[Brief] Could you output the data below line for line, without changing a single character?

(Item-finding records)
·····

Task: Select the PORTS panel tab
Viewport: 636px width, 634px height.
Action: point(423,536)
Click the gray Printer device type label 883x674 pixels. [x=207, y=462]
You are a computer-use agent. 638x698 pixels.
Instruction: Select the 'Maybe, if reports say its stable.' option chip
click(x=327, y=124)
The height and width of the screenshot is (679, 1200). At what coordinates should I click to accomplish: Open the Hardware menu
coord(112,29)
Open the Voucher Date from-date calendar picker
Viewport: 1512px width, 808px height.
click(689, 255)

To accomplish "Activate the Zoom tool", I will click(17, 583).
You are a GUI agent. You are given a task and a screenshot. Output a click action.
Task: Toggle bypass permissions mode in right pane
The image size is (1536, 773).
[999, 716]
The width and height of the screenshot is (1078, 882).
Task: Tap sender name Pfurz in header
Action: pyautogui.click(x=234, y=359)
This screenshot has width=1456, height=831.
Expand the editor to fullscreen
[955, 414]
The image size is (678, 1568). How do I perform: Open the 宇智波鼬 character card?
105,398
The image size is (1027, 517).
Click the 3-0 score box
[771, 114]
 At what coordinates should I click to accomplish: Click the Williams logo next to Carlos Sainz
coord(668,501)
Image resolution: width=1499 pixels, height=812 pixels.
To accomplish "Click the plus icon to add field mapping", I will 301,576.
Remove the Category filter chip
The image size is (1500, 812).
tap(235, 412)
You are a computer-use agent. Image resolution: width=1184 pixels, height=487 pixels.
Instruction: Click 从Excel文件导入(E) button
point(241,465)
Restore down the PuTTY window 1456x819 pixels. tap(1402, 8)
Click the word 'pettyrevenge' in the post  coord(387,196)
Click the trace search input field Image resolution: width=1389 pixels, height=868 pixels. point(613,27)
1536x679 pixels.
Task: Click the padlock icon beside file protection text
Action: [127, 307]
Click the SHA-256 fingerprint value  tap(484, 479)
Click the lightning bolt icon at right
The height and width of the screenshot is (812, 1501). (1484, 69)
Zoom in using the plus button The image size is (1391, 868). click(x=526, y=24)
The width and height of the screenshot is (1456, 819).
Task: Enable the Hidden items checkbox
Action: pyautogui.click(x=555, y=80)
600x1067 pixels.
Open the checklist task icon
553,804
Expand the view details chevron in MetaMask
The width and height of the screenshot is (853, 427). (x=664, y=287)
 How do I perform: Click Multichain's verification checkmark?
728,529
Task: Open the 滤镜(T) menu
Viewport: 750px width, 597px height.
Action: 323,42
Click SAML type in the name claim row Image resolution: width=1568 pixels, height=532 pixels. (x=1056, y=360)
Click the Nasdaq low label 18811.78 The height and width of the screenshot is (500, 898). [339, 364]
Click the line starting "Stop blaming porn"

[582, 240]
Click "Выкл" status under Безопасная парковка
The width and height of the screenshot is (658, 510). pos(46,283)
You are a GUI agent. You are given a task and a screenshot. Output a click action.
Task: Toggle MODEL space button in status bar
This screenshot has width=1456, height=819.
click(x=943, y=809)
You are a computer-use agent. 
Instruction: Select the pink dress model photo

·····

[Task output]
Task: Select the PORTS panel tab
Viewport: 636px width, 634px height.
Action: point(423,536)
Click the gray Printer device type label 883x674 pixels. [x=207, y=462]
You are a computer-use agent. 638x698 pixels.
Instruction: Select the 'Maybe, if reports say its stable.' option chip
click(x=327, y=124)
The height and width of the screenshot is (679, 1200). At what coordinates should I click to accomplish: Open the Hardware menu
coord(112,29)
Open the Voucher Date from-date calendar picker
Viewport: 1512px width, 808px height.
click(689, 255)

To accomplish "Activate the Zoom tool", I will click(17, 583).
You are a GUI agent. You are given a task and a screenshot. Output a click action.
Task: Toggle bypass permissions mode in right pane
The image size is (1536, 773).
[999, 716]
The width and height of the screenshot is (1078, 882).
Task: Tap sender name Pfurz in header
Action: pyautogui.click(x=234, y=359)
This screenshot has width=1456, height=831.
Expand the editor to fullscreen
[955, 414]
The image size is (678, 1568). How do I perform: Open the 宇智波鼬 character card?
105,398
The image size is (1027, 517).
Click the 3-0 score box
[771, 114]
 At what coordinates should I click to accomplish: Click the Williams logo next to Carlos Sainz
coord(668,501)
Image resolution: width=1499 pixels, height=812 pixels.
To accomplish "Click the plus icon to add field mapping", I will 301,576.
Remove the Category filter chip
The image size is (1500, 812).
tap(235, 412)
You are a computer-use agent. Image resolution: width=1184 pixels, height=487 pixels.
Instruction: Click 从Excel文件导入(E) button
point(241,465)
Restore down the PuTTY window 1456x819 pixels. tap(1402, 8)
Click the word 'pettyrevenge' in the post  coord(387,196)
Click the trace search input field Image resolution: width=1389 pixels, height=868 pixels. point(613,27)
1536x679 pixels.
Task: Click the padlock icon beside file protection text
Action: [127, 307]
Click the SHA-256 fingerprint value  tap(484, 479)
Click the lightning bolt icon at right
The height and width of the screenshot is (812, 1501). (1484, 69)
Zoom in using the plus button The image size is (1391, 868). click(x=526, y=24)
The width and height of the screenshot is (1456, 819).
Task: Enable the Hidden items checkbox
Action: pyautogui.click(x=555, y=80)
600x1067 pixels.
Open the checklist task icon
553,804
Expand the view details chevron in MetaMask
The width and height of the screenshot is (853, 427). (x=664, y=287)
 How do I perform: Click Multichain's verification checkmark?
728,529
Task: Open the 滤镜(T) menu
Viewport: 750px width, 597px height.
Action: 323,42
Click SAML type in the name claim row Image resolution: width=1568 pixels, height=532 pixels. (x=1056, y=360)
Click the Nasdaq low label 18811.78 The height and width of the screenshot is (500, 898). [339, 364]
Click the line starting "Stop blaming porn"

[582, 240]
Click "Выкл" status under Безопасная парковка
The width and height of the screenshot is (658, 510). pos(46,283)
You are a GUI agent. You are given a task and a screenshot. Output a click action.
Task: Toggle MODEL space button in status bar
This screenshot has width=1456, height=819.
click(x=943, y=809)
You are a computer-use agent. 
Instruction: Select the pink dress model photo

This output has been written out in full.